1
votes

In according to the Unicode specification

D91 UTF-16 encoding form: The Unicode encoding form that assigns each Unicode scalar value in the ranges U+0000..U+D7FF and U+E000..U+FFFF to a single unsigned 16-bit code unit with the same numeric value as the Unicode scalar value, and that assigns each Unicode scalar value in the range U+10000..U+10FFFF to a surrogate pair.

The term "scalar value" is referred to unicode code points, that is the range of abstract ideas which must be encoded into specific byte sequence by different encoding forms (UTF-16 and so on). So it seems that this excerpt gist is in view of not all code points can be accommodated into one UTF-16 code unit (two bytes), there are ones which should be encoded into a pair of code units - 4 bytes (it's called "a surrogate pair").
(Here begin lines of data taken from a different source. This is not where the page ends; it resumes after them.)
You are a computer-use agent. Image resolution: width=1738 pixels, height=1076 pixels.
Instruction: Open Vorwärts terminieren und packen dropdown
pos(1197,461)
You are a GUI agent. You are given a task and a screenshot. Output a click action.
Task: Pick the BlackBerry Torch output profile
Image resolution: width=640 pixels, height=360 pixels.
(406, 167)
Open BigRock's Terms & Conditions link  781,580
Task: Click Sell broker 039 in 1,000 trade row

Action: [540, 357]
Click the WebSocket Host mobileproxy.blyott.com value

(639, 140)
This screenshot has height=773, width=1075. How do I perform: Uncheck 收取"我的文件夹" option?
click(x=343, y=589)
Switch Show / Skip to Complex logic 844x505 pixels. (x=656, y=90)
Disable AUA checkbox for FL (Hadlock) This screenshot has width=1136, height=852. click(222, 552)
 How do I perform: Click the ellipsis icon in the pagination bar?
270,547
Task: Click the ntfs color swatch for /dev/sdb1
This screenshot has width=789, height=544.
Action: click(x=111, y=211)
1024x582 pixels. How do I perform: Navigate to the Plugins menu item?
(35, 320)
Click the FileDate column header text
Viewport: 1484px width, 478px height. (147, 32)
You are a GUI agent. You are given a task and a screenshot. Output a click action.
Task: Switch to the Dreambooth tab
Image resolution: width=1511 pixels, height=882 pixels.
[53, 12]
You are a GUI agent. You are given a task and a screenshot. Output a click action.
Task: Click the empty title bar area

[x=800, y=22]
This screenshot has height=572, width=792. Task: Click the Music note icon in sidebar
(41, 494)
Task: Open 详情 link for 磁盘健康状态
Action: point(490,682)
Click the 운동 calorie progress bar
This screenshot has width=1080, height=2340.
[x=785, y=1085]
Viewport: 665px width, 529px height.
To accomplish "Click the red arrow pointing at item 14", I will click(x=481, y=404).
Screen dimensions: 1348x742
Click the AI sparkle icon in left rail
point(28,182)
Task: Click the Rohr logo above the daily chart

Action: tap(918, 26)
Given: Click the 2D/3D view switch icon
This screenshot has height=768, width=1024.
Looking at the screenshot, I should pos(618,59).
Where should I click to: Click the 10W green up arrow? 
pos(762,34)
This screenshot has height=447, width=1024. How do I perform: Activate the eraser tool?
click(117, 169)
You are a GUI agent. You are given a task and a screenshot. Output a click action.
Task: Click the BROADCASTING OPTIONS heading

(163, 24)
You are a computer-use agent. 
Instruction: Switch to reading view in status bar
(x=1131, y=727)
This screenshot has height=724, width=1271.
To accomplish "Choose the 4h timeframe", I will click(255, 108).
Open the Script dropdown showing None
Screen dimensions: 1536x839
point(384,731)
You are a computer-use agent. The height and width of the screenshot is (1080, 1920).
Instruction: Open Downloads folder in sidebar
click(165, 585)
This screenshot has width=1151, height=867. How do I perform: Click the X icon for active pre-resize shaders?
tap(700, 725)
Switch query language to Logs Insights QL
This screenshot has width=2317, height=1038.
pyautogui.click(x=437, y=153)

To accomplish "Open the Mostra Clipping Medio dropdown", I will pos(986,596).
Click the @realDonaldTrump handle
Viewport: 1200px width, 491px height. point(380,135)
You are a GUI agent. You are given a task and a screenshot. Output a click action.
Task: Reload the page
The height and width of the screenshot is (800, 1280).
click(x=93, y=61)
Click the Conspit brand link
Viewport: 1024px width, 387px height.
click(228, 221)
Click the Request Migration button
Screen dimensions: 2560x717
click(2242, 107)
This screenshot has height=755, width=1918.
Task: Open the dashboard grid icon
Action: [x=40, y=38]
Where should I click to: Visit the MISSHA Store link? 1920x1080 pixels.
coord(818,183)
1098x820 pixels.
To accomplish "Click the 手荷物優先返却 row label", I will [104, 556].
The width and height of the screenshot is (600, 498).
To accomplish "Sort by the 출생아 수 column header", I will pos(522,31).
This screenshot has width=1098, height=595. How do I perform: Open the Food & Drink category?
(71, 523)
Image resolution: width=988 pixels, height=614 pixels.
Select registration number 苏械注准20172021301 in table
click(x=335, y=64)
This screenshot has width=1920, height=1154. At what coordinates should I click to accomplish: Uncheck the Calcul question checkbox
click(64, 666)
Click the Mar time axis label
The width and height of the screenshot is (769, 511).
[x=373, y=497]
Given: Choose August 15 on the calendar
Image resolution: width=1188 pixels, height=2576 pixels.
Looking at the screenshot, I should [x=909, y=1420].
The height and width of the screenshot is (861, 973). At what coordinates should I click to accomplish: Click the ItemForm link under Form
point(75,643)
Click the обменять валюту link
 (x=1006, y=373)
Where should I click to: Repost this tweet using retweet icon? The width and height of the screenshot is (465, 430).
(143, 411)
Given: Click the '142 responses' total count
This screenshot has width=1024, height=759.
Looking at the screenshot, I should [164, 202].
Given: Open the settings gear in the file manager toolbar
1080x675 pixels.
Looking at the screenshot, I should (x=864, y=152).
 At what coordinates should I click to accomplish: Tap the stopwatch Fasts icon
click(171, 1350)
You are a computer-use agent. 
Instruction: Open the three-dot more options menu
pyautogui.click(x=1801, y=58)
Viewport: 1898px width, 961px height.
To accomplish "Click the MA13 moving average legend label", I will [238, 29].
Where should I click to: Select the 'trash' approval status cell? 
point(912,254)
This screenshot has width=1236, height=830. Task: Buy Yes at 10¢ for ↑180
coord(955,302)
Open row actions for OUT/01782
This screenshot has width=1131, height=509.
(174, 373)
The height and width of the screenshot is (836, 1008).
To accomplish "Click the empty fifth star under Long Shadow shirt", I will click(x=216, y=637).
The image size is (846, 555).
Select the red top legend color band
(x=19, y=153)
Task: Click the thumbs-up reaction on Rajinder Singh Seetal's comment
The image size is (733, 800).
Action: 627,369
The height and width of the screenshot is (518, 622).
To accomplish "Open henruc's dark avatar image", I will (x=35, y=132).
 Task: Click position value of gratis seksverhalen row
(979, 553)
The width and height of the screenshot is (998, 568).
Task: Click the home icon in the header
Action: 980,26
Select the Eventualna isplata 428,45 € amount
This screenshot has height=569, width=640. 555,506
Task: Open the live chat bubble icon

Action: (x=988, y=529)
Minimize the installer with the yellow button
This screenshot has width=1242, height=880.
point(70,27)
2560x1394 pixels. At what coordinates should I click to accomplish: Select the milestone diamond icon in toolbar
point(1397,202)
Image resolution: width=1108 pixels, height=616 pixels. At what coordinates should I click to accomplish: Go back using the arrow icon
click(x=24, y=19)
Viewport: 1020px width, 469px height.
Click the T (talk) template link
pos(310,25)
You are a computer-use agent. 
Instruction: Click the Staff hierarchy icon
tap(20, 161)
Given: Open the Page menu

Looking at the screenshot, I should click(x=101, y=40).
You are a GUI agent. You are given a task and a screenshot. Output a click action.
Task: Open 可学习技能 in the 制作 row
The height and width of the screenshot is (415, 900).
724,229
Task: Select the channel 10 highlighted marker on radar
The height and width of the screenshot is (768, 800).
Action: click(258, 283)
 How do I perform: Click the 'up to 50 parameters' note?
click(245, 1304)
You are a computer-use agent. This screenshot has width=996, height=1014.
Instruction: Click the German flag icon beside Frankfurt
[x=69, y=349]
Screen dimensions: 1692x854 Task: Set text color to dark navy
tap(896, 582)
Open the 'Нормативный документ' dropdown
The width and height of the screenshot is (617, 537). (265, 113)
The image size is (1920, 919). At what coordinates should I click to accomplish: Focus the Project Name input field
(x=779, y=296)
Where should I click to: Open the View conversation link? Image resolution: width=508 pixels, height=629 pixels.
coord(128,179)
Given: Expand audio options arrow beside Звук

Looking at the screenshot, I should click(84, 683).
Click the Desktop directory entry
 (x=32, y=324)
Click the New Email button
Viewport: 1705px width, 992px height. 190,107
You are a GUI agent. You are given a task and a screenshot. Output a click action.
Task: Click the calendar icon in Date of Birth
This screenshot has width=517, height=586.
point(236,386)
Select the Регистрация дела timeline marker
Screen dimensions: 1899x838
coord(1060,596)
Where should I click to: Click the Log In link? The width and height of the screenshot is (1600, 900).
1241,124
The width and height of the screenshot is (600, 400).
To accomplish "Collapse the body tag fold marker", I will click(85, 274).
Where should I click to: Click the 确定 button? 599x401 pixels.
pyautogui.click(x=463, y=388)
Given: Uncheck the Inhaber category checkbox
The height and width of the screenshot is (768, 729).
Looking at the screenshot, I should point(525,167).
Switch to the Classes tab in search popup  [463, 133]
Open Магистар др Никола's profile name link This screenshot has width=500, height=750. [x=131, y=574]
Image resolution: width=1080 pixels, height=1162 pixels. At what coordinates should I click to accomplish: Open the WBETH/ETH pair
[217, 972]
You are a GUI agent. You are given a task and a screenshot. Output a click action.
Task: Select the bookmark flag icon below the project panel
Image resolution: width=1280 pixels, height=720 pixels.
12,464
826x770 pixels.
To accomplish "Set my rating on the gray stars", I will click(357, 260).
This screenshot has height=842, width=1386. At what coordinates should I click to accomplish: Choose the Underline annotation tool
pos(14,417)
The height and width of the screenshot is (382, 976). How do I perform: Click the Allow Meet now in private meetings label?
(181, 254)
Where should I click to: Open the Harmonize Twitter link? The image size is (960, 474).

However, the very term "scalar value" is defined as follows:

D76 Unicode scalar value: Any Unicode code point except high-surrogate and low-surrogate code points.

Wait... Does the Unicode have surrogate code points? What's the reason for it when UTF-16 can use 4 bytes to represent scalar points? Can anyone explain the rationale and how UTF-16 uses this code points?

2

2 Answers

2
votes

Yes, Unicode reserves ranges for surrogate code points:

Unicode reserves these ranges because these 16-bit values are used in surrogate pairs and no other symbol can be assigned to them. Surrogate pairs are two 16-bit values that encode code points above U+FFFF that do not fit into a single 16-bit value.

0
votes

Just for the sake of ultimate clarification.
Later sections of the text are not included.